Exercise material -
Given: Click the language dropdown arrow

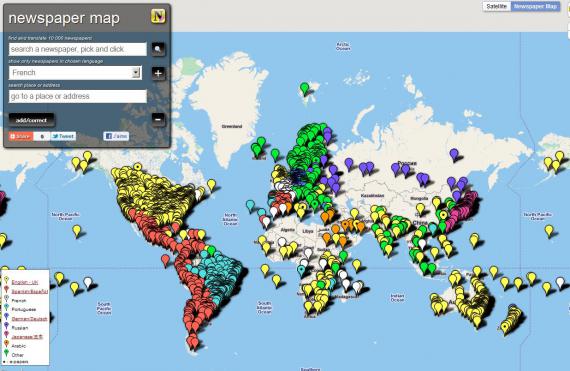Looking at the screenshot, I should pos(136,73).
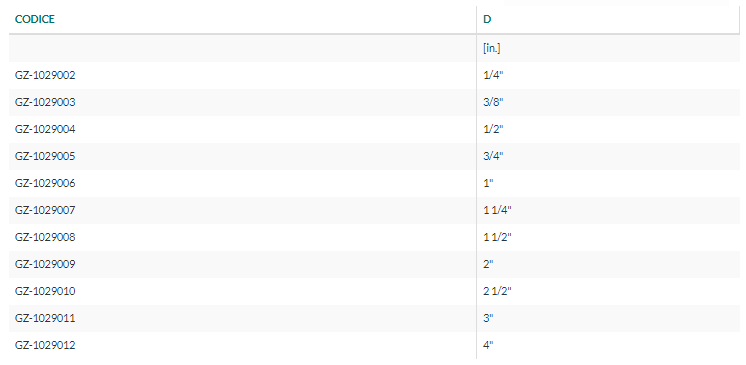Screen dimensions: 746x365
Task: Click the D column header
Action: (487, 19)
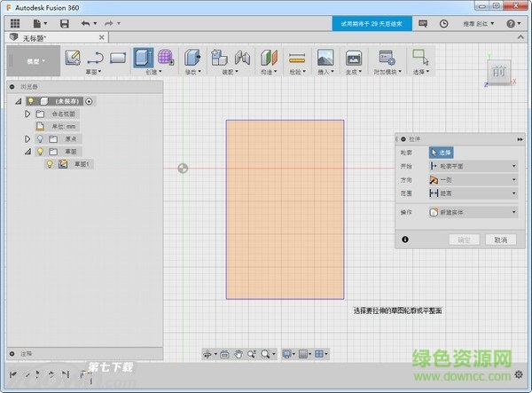Image resolution: width=532 pixels, height=393 pixels.
Task: Click the Pan hand icon in the navigation bar
Action: tap(239, 354)
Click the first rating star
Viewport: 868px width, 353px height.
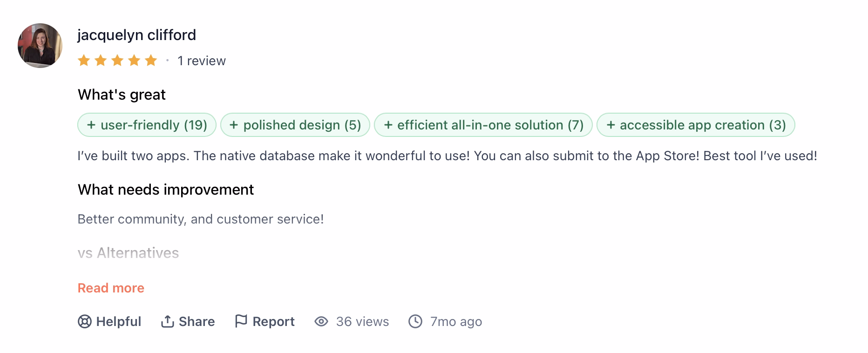pyautogui.click(x=84, y=61)
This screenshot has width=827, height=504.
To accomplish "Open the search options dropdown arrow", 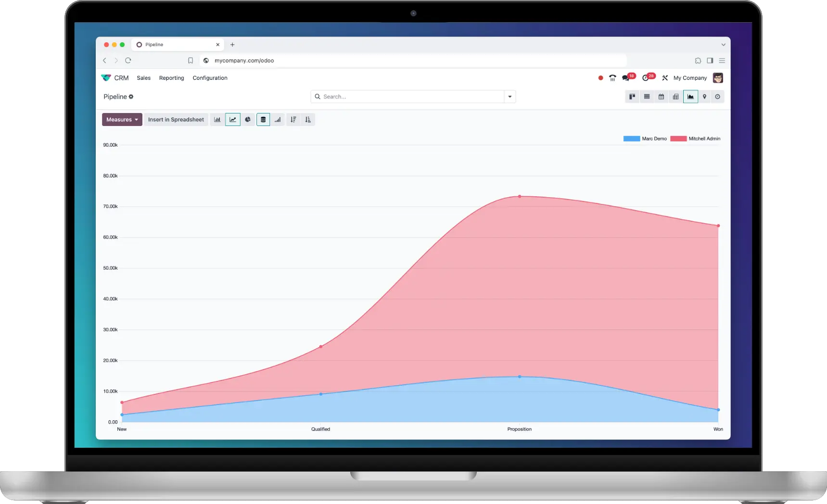I will pyautogui.click(x=509, y=97).
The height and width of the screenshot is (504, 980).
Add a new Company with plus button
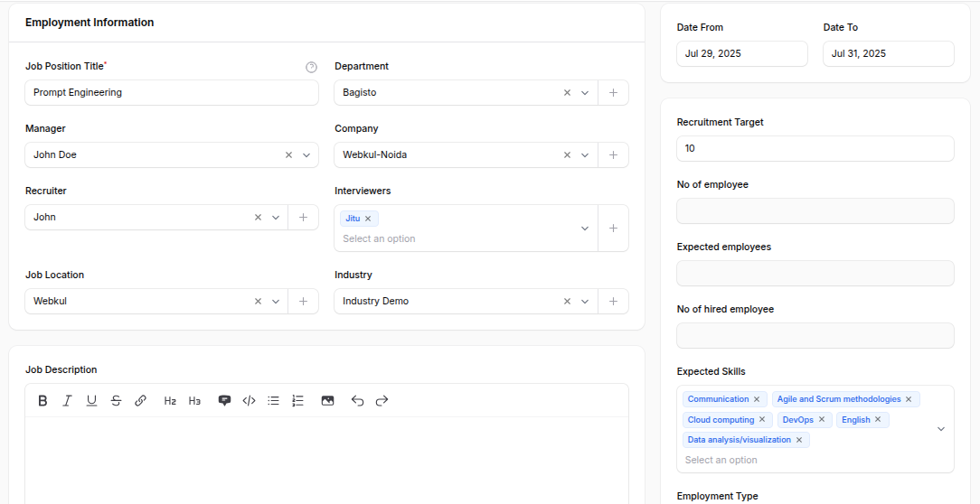(613, 155)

What the task requires - Restate the data exactly, though only from the line that contains "The height and" through its last line, both ends included and with the pictures left out.

Answer below -
The height and width of the screenshot is (504, 980).
Add a new Company with plus button
(613, 155)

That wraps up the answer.